**Problem details:**
In the records below, find the line with "Task: Click the" and the line with "Screen dimensions: 1000x847". Print both exactly, along with every line between them, and no other line.

*** Opening Given records ***

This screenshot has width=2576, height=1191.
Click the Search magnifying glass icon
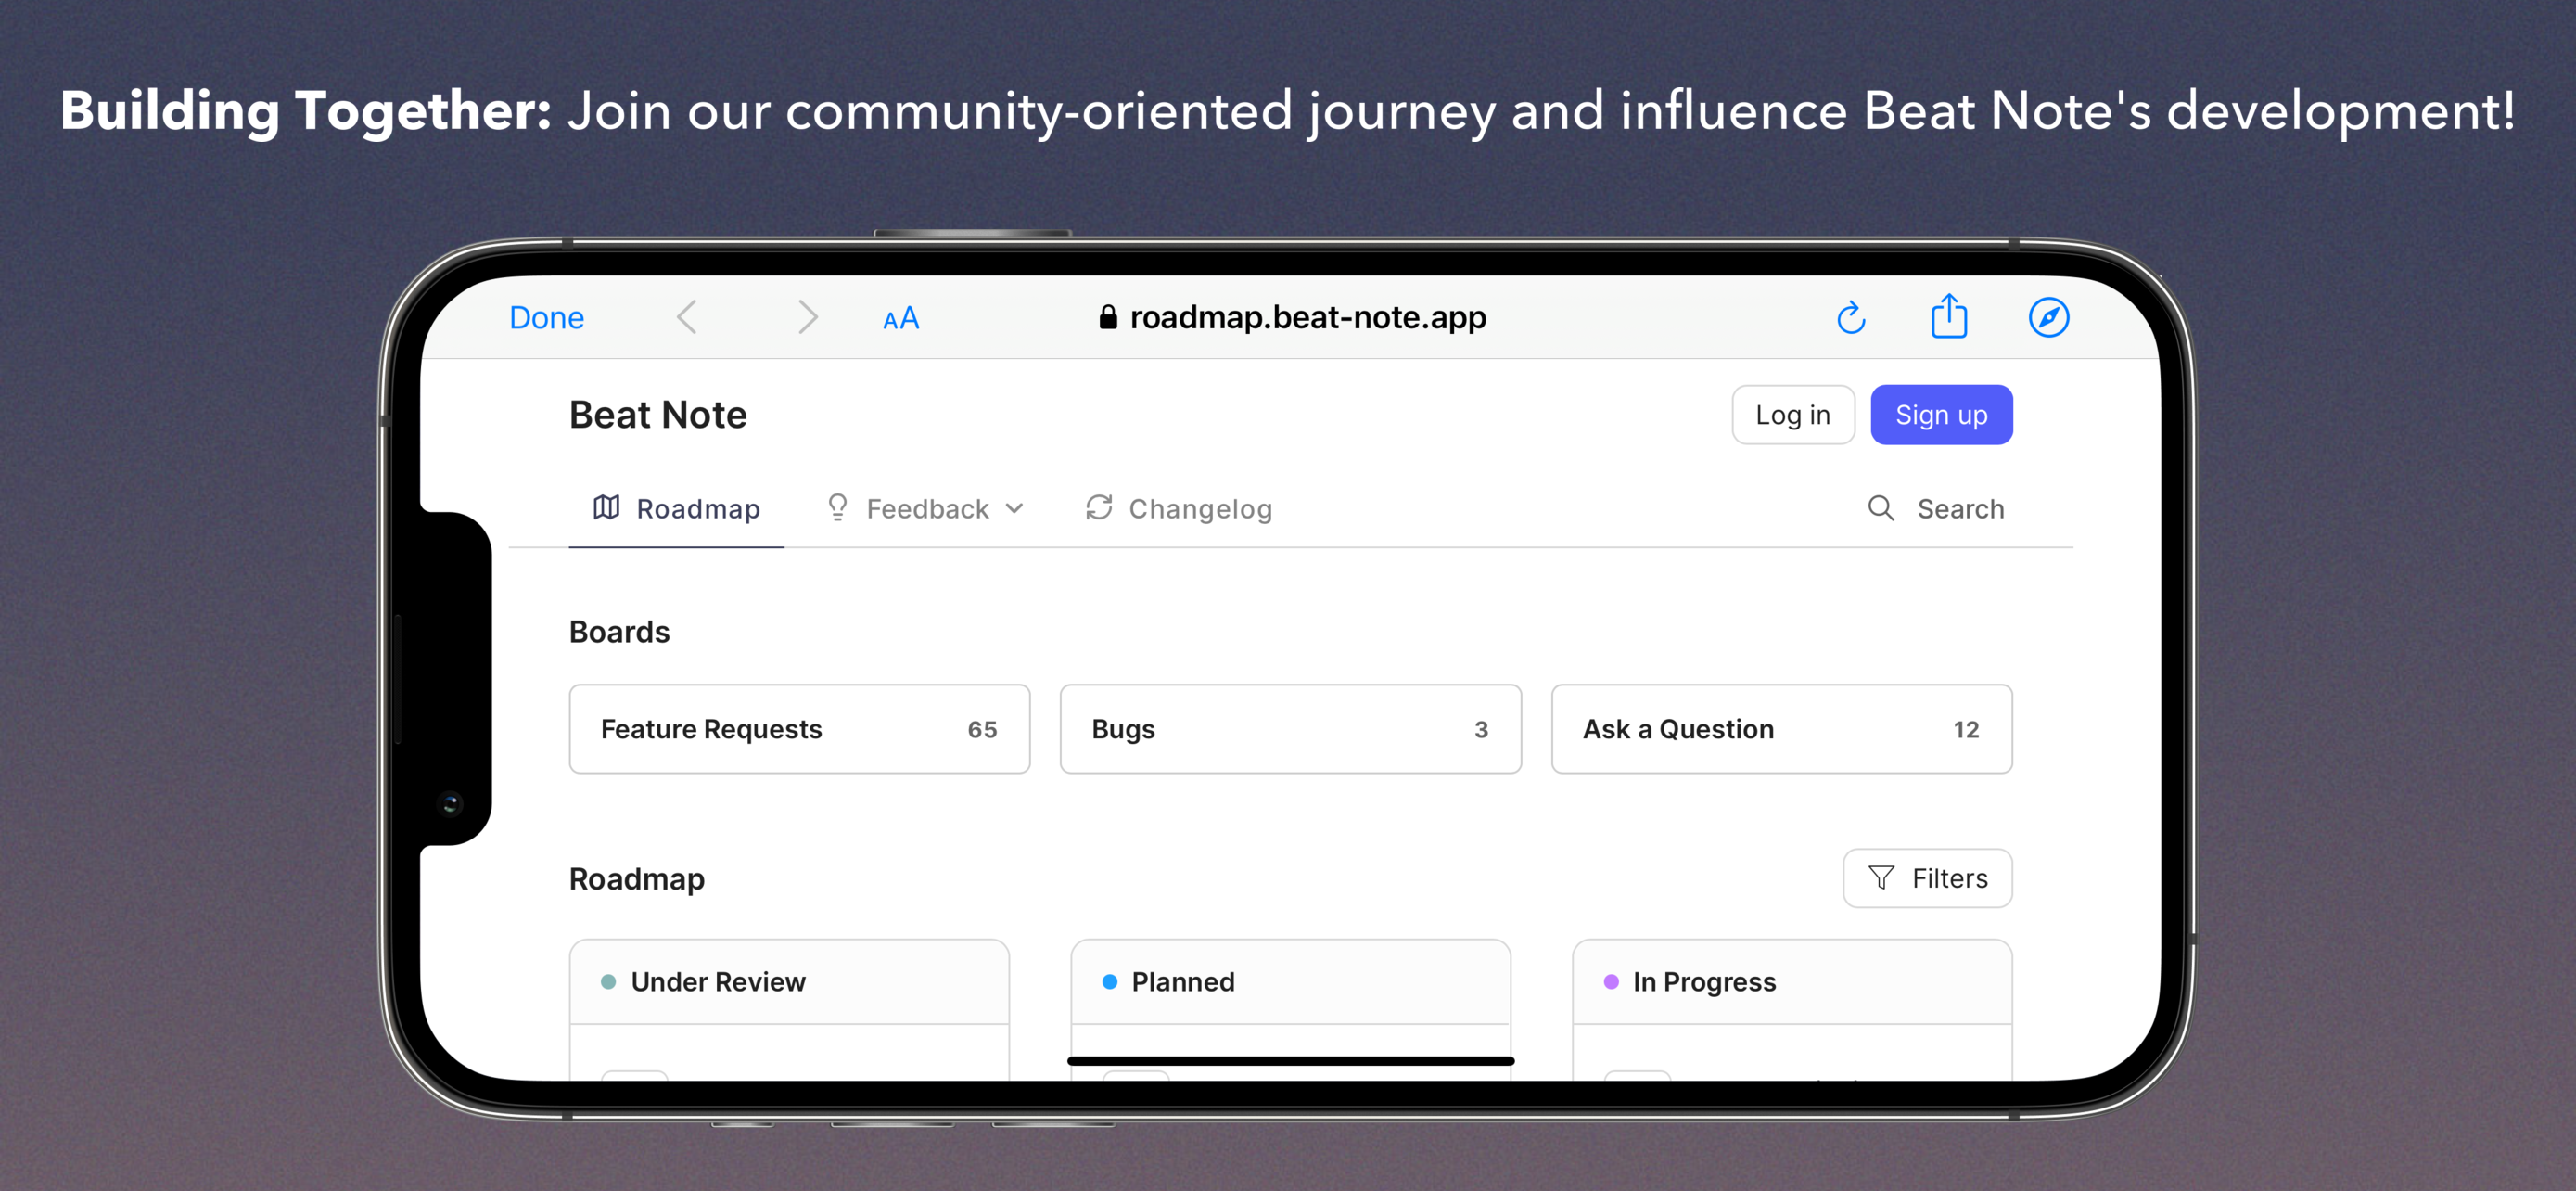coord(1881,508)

*** Closing Given records ***
*** Opening Given records ***

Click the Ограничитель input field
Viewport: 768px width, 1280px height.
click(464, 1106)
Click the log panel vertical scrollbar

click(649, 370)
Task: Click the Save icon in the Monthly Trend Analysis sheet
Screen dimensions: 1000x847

*** Closing Given records ***

**Solution to this exercise:**
Task: Click the Save icon in the Monthly Trend Analysis sheet
Screen dimensions: 1000x847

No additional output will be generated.